Access and inclusion strengthen the fabric of communities anywhere. And nowhere is that truer than in the global community and its enormous effort to stop rising temperatures. We need all hands on deck. All hands.


Tonne-year accounting unlocks a broader variety of projects and a decentralization of projects – think crowdsourcing and grassroots campaigns versus institutional capital and lobbying firms.


Project size is one barrier to participation. For example, one million landowners with 20 acres of forests can have the same impact as ten landowners with 2 million acres of forests if we create the right access to carbon incentives. What’s more: it’s not exclusive, so we get 40 million acres of forests at work to reverse global warming.


Another barrier is project duration. More landowners are willing to commit for shorter project durations that don’t shackle their great-grandchildren with liabilities if we could create access for them to participate.


Tonne-year accounting creates access for large and small landowners, long-term and short-term projects to participate in carbon markets. If the need is to open access to all channels for contribution – and it is – then tonne-year accounting again furthers the cause of climate.
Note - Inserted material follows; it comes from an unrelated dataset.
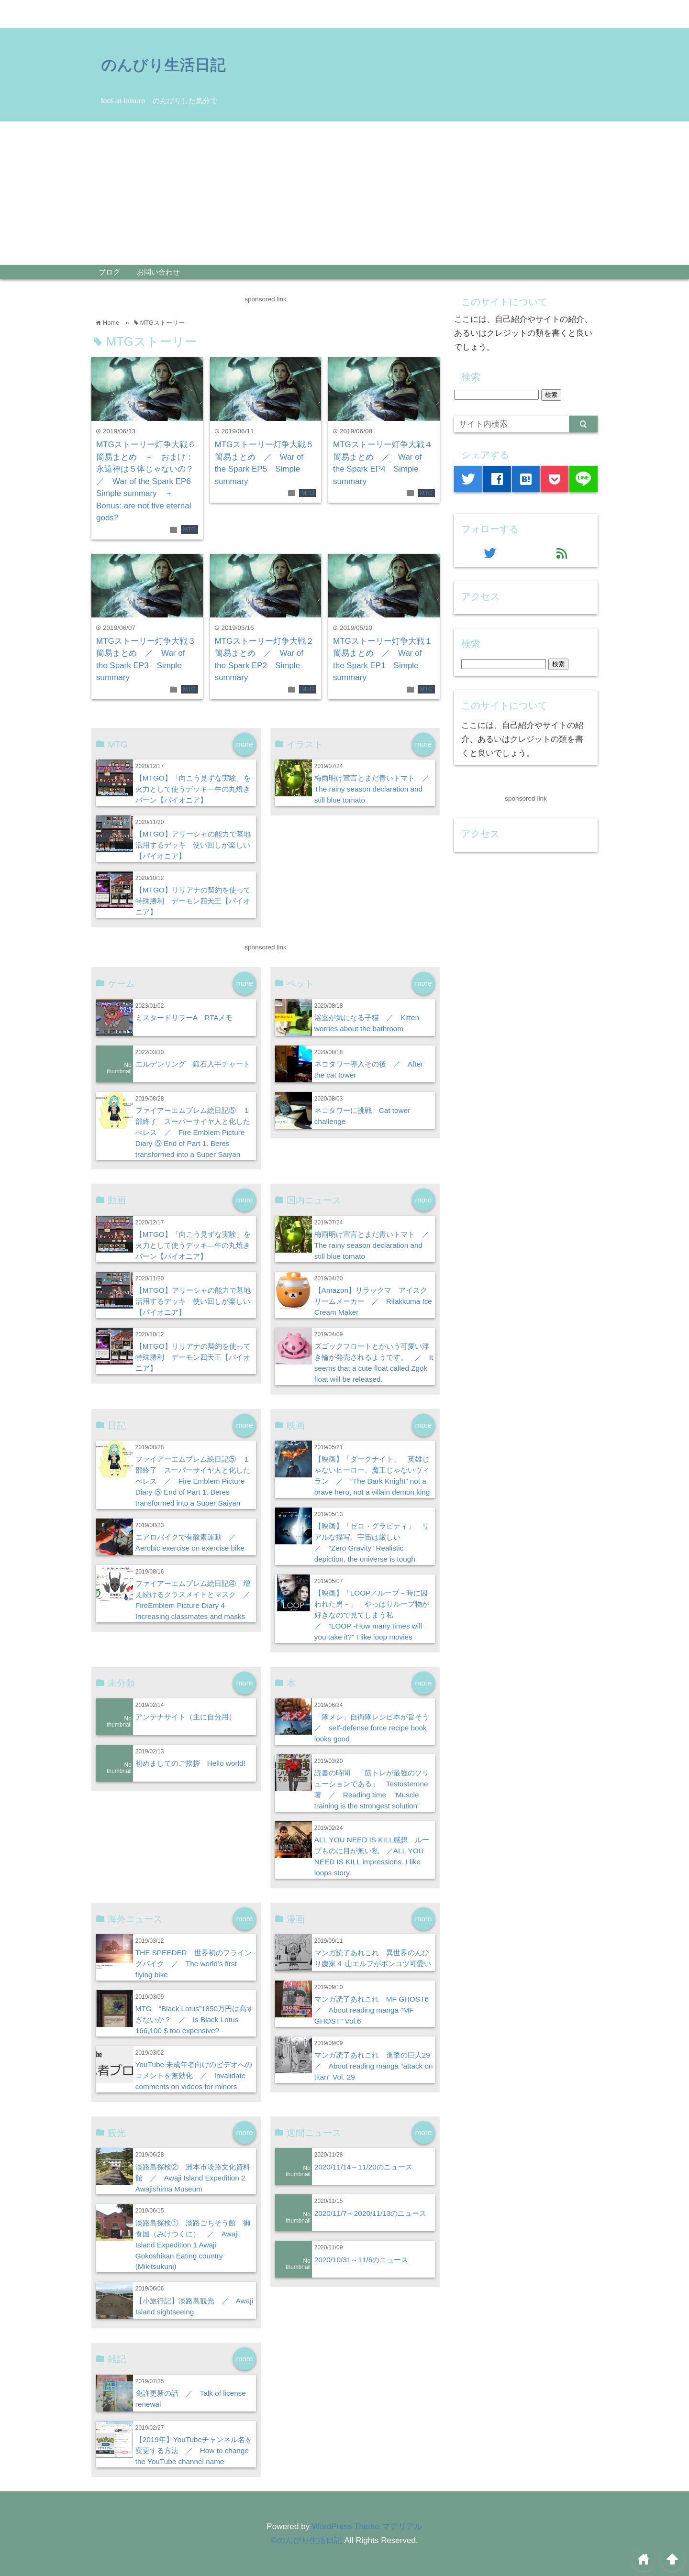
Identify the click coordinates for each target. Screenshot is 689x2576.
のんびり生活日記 (163, 64)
The need for relevant, forward-looking standards

Verra’s recent decision to defer the adoption of tonne-year accounting highlights the complex and often slow nature of change. Verra postponed other decisions until Q4 2024 – which is 9% of the remaining time before the buzzer sounds in 2050.


We need standards that standardize quality, reward urgency, and increase access to carbon markets. And we need standards bodies that are agile, forward-looking, and can keep pace with the change of climate innovation.


Specifically, we propose global carbon standards adopt two mechanisms: (1) tonne-year accounting and (2) a uniform discount rate representing the social cost of carbon. This powerful marriage of mechanisms is a Rosetta Stone that unlocks the ability to equate true impact across any project, of any volume, for any duration, across any time period.


Carbon credit markets – whether the voluntary carbon market or the compliance markets – are our best bet to halt rising temperatures. Let’s advocate standards that enable them.



Sky Harvest is a carbon project developer committed to seeking sensible solutions to climate change.